• [Supplied data]
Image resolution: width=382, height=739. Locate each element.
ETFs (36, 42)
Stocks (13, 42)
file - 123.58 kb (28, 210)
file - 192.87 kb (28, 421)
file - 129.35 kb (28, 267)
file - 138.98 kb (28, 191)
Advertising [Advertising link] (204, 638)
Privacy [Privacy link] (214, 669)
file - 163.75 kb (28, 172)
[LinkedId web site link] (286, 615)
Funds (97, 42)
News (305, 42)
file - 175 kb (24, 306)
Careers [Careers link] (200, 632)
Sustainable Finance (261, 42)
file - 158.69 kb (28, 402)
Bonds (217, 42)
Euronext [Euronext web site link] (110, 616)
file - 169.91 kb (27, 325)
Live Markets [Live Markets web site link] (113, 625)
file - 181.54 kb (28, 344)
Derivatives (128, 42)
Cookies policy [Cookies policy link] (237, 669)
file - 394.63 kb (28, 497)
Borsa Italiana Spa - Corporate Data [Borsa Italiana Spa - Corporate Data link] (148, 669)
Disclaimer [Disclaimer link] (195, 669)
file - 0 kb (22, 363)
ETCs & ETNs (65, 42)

--

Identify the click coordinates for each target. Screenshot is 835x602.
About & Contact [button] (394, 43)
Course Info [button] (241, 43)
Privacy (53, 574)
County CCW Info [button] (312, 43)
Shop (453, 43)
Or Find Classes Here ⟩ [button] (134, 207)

--

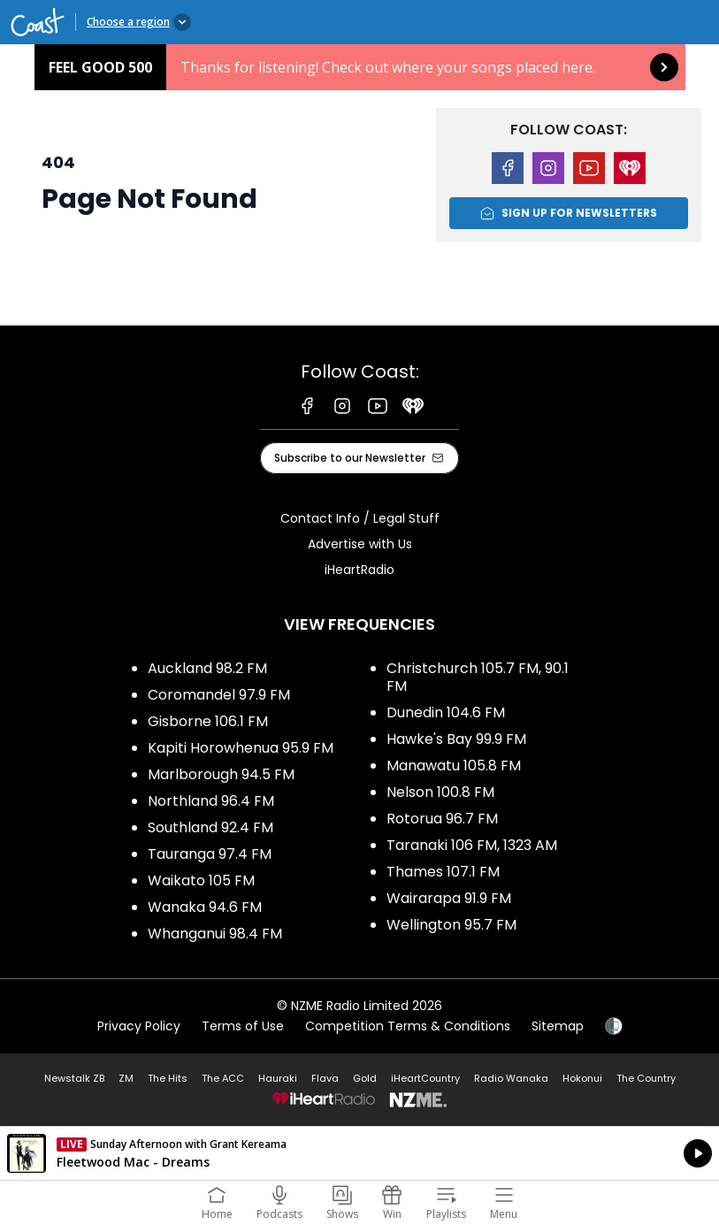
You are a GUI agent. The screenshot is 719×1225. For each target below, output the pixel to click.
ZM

• [Problem details] Retype the records from the line containing "Image resolution: width=382, height=739." through the line containing "Euronext [Euronext web site link] (110, 616)", both of those lines included.

• [Exercise response]
Image resolution: width=382, height=739. Locate each element.
ETFs (36, 42)
Stocks (13, 42)
file - 123.58 kb (28, 210)
file - 192.87 kb (28, 421)
file - 129.35 kb (28, 267)
file - 138.98 kb (28, 191)
Advertising [Advertising link] (204, 638)
Privacy [Privacy link] (214, 669)
file - 163.75 kb (28, 172)
[LinkedId web site link] (286, 615)
Funds (97, 42)
News (305, 42)
file - 175 kb (24, 306)
Careers [Careers link] (200, 632)
Sustainable Finance (261, 42)
file - 158.69 kb (28, 402)
Bonds (217, 42)
Euronext [Euronext web site link] (110, 616)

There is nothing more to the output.